Prabowo juga menyinggung Jokowi soal adanya perubahan peraturan menteri perihal impor beras. “Mungkin Menteri Perdagangan bapak tidak melaporkan ke bapak, bahwa baru-baru saja beliau mengubah Putusan Menteri, pak. Kalau dulu, tidak boleh impor satu bulan sebelum panen, dan tidak boleh impor dua bulan setelah panen. Sekarang, boleh impor pak.”

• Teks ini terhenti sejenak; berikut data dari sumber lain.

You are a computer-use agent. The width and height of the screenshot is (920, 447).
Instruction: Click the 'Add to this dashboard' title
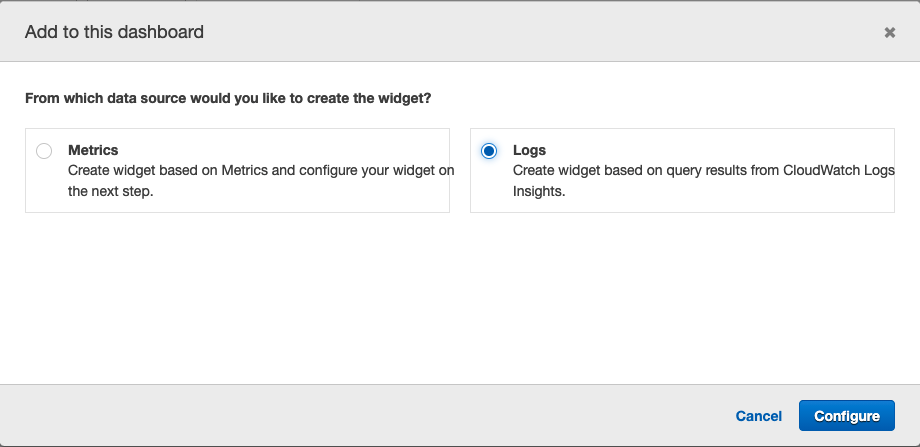[x=114, y=32]
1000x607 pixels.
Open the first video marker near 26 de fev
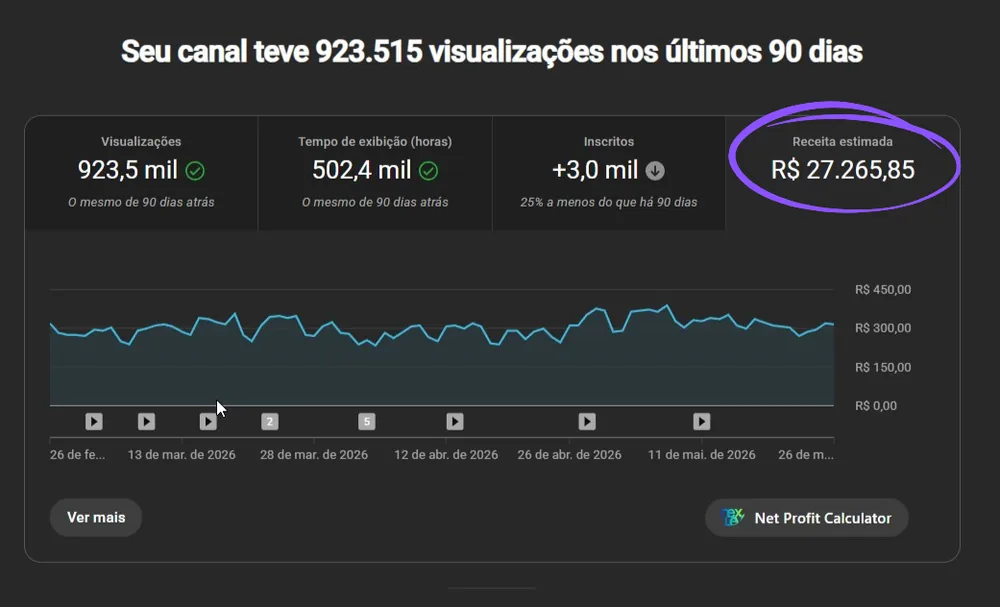[94, 421]
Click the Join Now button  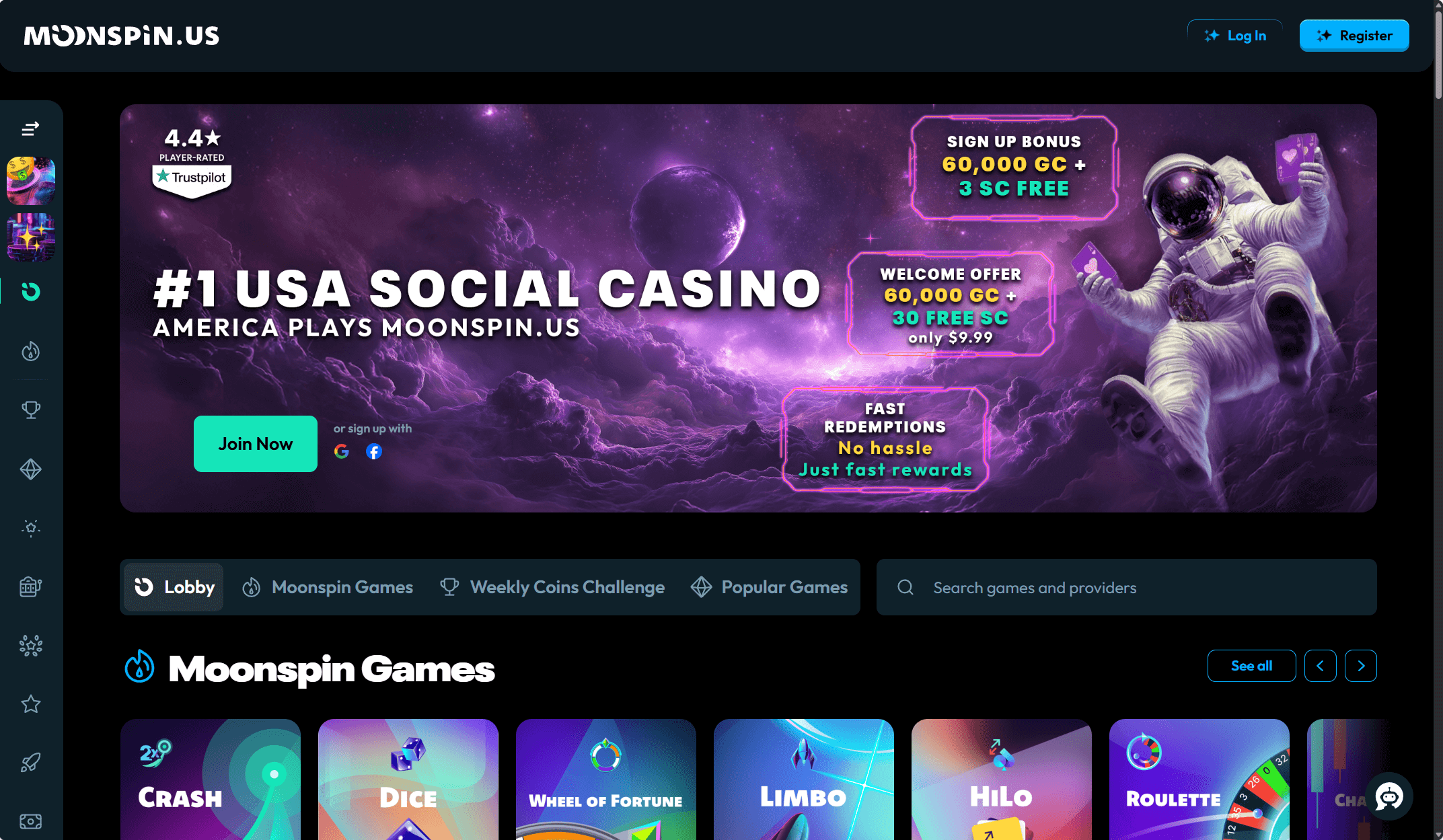coord(256,444)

Seusai debat, pernyataan Prabowo ditanggapi oleh Menteri Perdagangan, Enggartiasto Lukita. Enggartiasto mengatakan bahwa keputusan tersebut merupakan hasil pembahasan dari rapat koordinasi (rakor) yang diadakan bersama sejumlah menteri lainnya dan juga dihadiri oleh Perum BULOG (Badan Usaha Logistik), yakni lembaga negara yang mengurus tata niaga beras. Jadi, menurut Enggartiasto, tidak ada Peraturan Menteri yang diubah, dan di rakor tersebut, memang kuota impor beras yang diberikan kepada BULOG yakni 2 juta ton. Ia juga memaparkan bahwa itu merupakan kewajiban dari BULOG, meskipun BULOG memang dapat memperpanjang izin impor beras.
Untuk menanggapi pertanyaan follow-up Prabowo, terutama tentang kenaikan harga jual yang diusulkan, Jokowi mengatakan bahwa “Memang yang paling sulit adalah menjaga keseimbangan harga. Petaninya senang, masyarakat juga senang. Kalau kita hanya ingin menaikkan harga, produk gabah, ya dinaikkan saja HPP kita. Tetapi harga di pasar akan juga ikut naik. Masyarakat akan merasakan beban disitu. Keseimbangan inilah yang kita terus jaga. Artinya apa? Petani juta bisa mendapatkan untung, tetapi masyarakat juga bisa menjangkau harga yang di pasar.” Dalam segmen ini, Jokowi juga membagikan salah satu strategi yang berkaitan dengan pangan, yakni membangun bendungan. Sesuai dengan statement Jokowi, pembangunan bendungan di NTT dan NTB memang sudah dilakukan pemerintah.
Meskipun impor gula yang awalnya disinggung oleh Prabowo memang tidak ditanggapi oleh Jokowi dalam debat ini, ia memberi statement kepada Katadata.co.id sehari sesudah debat bahwa usulan menaikkan harga gula petani masih sedang dibahas di rapat terbatas. Sebelumnya, pada tanggal 6 Februari, beliau bertemu dengan petani tebu dan berjanji menaikkan harga. Secara pro, menurut Ketua Umum Andalan Petani Tebu Rakyat Indonesia (APTRI) Soemitro Samadikoen, janji pemerintah dapat menambahkan semangat petani tebu untuk menanam, karena janji ini memberikan harapan untuk harga pembelian yang lebih baik. Namun, Ketua Umum Gabungan Pengusaha Makanan dan Minuman Indonesia (Gapmmi) Adhi Lukman, meminta pemerintah untuk berhati-hati dalam menentukan kebijakan harga gula produksi lokal, karena kenaikan harga akan mempengaruhi perusahaan-perusahaan kecil yang tidak menggunakan gula rifinasi impor dan justru menggunakan gula produksi lokal. Selain itu, dalam artikel Katadata.co.id, dapat ditemukan statement dari salah satu peneliti Center for Indonesian Policy Studies (CIPS), Assyifa Szami Ilman. Dalam artikel ini, Assyifa mengungkapkan bahwa “selain mempengaruhi kinerja industri kecil, gula milik petani merupakan komoditas yang dikonsumsi langsung oleh konsumen secara umum.” Oleh karena itu, kenaikan harga juga akan berpengaruh kepada daya beli masyarakat. Pelaku-pelaku industri makanan minuman yang menggunakan gula juga berpotensi untuk melimpahkan biaya produksi lebih ini kepada konsumen melalui penyesuaian harga makanan dan minuman.